Les magistrats de la Chambre régionale des Compte lors des pne les difficultés que peuvent avoir des communes ou des intercommunales à porter des projets. Comme le montre l’échec d’un projet de méthanisation porté par la Communauté de communes du Pays de Salers dans le Cantal.
La communauté de communes du Pays de salers, regroupe 27 communes avec une population d’environ 8500 habitants. Elle est très engagée dans le développement de son territoire, en ayant signé un contrat » petites villes de demain » Dans un objectif environnemental louable, elle a voulu mettre en place une unité de méthanisation.
Elle a créé une Société d’économie mixte ( SEM) pour cette unité destinée à traiter les effluents d’élevage d’une quinzaine d’éleveurs et les déchets végétaux collectés sur le territoire, en produisant du biométhane permettant plusieurs types de valorisation. En plus de la production d’électricité revendue par l’exploitant privé, la principale valorisation visait à alimenter en biogaz la flotte de camions bennes à ordures ménagères
de l’intercommunalité. La SEM Salers Développement a pris des participations dans le capital de la société Salers Biogaz, filiale du groupe Chadasaygas. L’Etat , par l’ADEME et l’Union européenne ont apporté 2,25 millions d’euros de subventions.

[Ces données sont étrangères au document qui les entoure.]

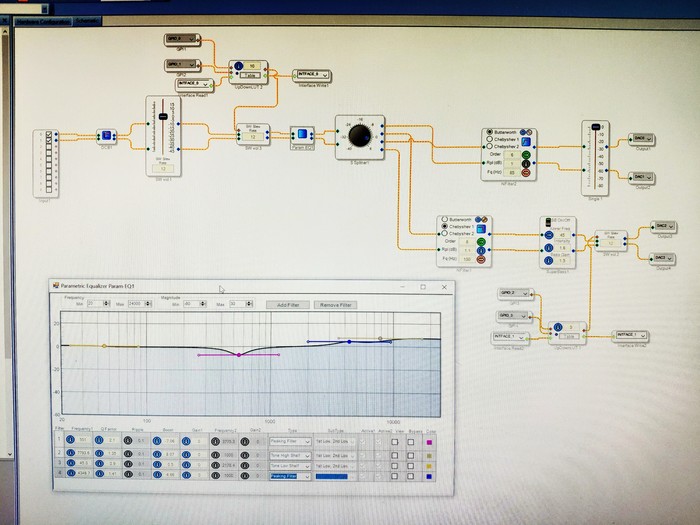Select Butterworth radio in NFilter1

coord(443,219)
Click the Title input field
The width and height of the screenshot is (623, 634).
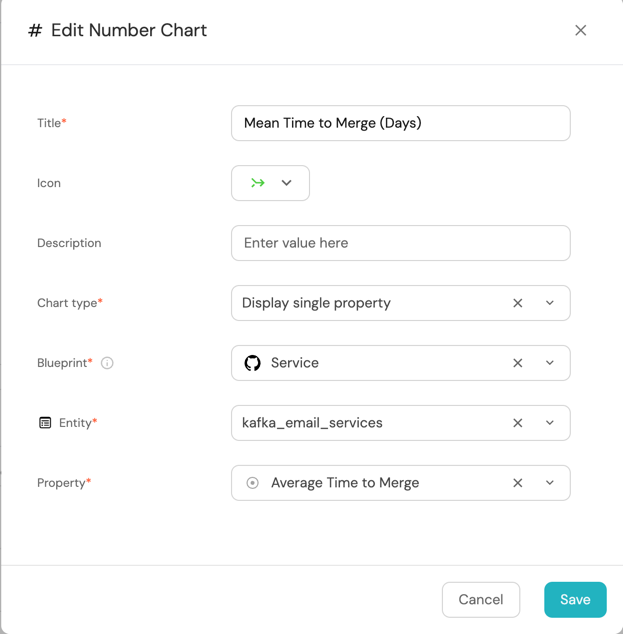point(400,123)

Un fonctionnement défectueux
L’unité de méthanisation de Saint-Bonnet-de-Salers a fonctionné de mars 2017 à juillet
2019 mais avec de nombreux dysfonctionnements, entrainant plusieurs épisodes de
pollution. Une seconde unité, implantée à Sainte-Eulalie, a fonctionné de l’été 2019 à 2022. Elle
a connu plusieurs dysfonctionnements, en 2019, 2020 et 2021 avec plusieurs pollutions ayant en particulier affecté le ruisseau du Moncelle et de la rivière de la Maronne, affluent de la rive gauche de la Dordogne.
Globalemen, le projet a été victime d’une gouvernance insuffisamment collective . La société d’économie mixte Salers Biogaz a laissé une large part à l’actionnaire privé. Ce partenaire, sans expérience, était de d’une fiabilité très incertaine. Car aucun projet de méthanisation mené en Auvergne-Rhône-Alpes par M. Bouttes, dirigeant de la société Chadasaygas et ses associés n’a abouti.

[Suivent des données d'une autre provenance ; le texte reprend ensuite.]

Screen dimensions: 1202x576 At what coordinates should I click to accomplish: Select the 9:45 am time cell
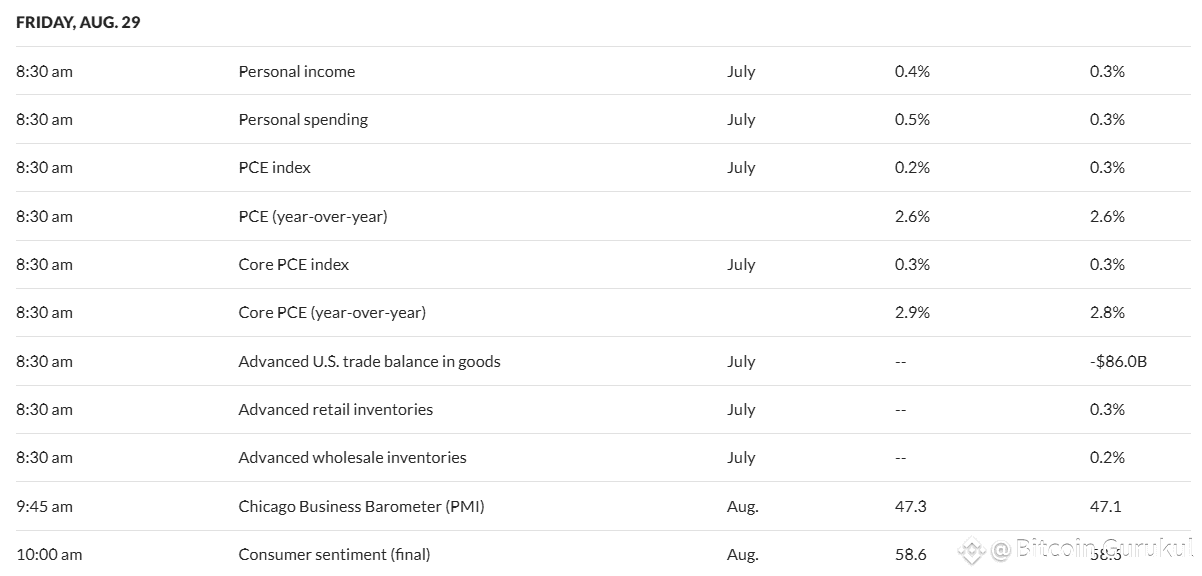[x=44, y=506]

Le projet n’a pas été discuté par le conseil communautaire, et les décisions ont été prises par le bureau qui ne réunit que moins d’un tiers des élus. De 2019 à 2021, le conseil de communauté n’a adopté aucune délibération relative au projet de méthanisation. En 2019 et 2020, le président en fonctions, M. Faure, a signé plusieurs contrats d’importance avec le partenaire privé, au nombre desquels la location de camions bennes diesel, la location de la station d’avitaillement, le contrat d’achat de carburant gaz naturel. Ce défaut d’information, irrégulier comme le souligne la Chambre, n’a pas permis aux élus de prendre l’exacte mesure des engagements souscrits au nom et pour le compte de l’EPCI, et d’en apprécier les conséquences financières sur le budget de la
communauté du Pays de Salers.
Au final le projet a été arrêté. Le site est devenu une friche industrielle et Salers Biogaz été liquidée. La Communauté de communes a perdu 1,86 million ce qui fragile sa capacité à mener à bien d’autres projets intercommunaux.